Racial composition as of the 2020 census
| Race | Number | Percent |
|---|---|---|
| White | 1,503 | 94.0% |
| Black or African American | 15 | 0.9% |
| American Indian and Alaska Native | 2 | 0.1% |
| Asian | 4 | 0.3% |
| Native Hawaiian and Other Pacific Islander | 1 | 0.1% |
| Some other race | 6 | 0.4% |
| Two or more races | 68 | 4.3% |
| Hispanic or Latino (of any race) | 20 | 1.3% |

===2010 census===
As of the census of 2010, there were 1,506 people, 516 households, and 416 families living in the village. The population density was 434.0 PD/sqmi. There were 529 housing units at an average density of 152.4 /sqmi. The racial makeup of the village was 97.7% White, 0.6% African American, 0.3% Native American, 0.3% Asian, 0.3% Pacific Islander, and 0.8% from two or more races. Hispanic or Latino of any race were 0.5% of the population.

There were 516 households, of which 49.8% had children under the age of 18 living with them, 66.5% were married couples living together, 9.9% had a female householder with no husband present, 4.3% had a male householder with no wife present, and 19.4% were non-families. 16.9% of all households were made up of individuals, and 8% had someone living alone who was 65 years of age or older. The average household size was 2.92 and the average family size was 3.28.

The median age in the village was 35.3 years. 33% of residents were under the age of 18; 6.8% were between the ages of 18 and 24; 26.2% were from 25 to 44; 24.7% were from 45 to 64; and 9.4% were 65 years of age or older. The gender makeup of the village was 48.5% male and 51.5% female.

===2000 census===
As of the census of 2000, there were 976 people, 343 households, and 276 families living in the village. The population density was 402.4 PD/sqmi. There were 347 housing units at an average density of 143.1 /sqmi. The racial makeup of the village was 99.59% White, 0.10% Native American, and 0.31% from two or more races. Hispanic or Latino of any race were 0.31% of the population.

There were 343 households, out of which 45.5% had children under the age of 18 living with them, 72.0% were married couples living together, 6.4% had a female householder with no husband present, and 19.5% were non-families. 17.5% of all households were made up of individuals, and 8.5% had someone living alone who was 65 years of age or older. The average household size was 2.85 and the average family size was 3.23.
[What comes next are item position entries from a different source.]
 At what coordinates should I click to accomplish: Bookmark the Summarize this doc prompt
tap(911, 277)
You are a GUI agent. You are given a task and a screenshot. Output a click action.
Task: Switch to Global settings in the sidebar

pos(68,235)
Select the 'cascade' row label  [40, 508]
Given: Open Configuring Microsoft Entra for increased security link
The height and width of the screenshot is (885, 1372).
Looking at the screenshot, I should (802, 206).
In the village, the population was spread out, with 31.4% under the age of 18, 6.4% from 18 to 24, 30.9% from 25 to 44, 21.3% from 45 to 64, and 10.0% who were 65 years of age or older. The median age was 35 years. For every 100 females, there were 97.6 males. For every 100 females age 18 and over, there were 96.5 males.

The median income for a household in the village was $57,813, and the median income for a family was $62,188. Males had a median income of $37,361 versus $28,482 for females. The per capita income for the village was $21,925. About 1.5% of families and 1.9% of the population were below the poverty line, including 1.0% of those under age 18 and 5.4% of those age 65 or over.
==Education==
It is in the Blair Oaks R-II School District.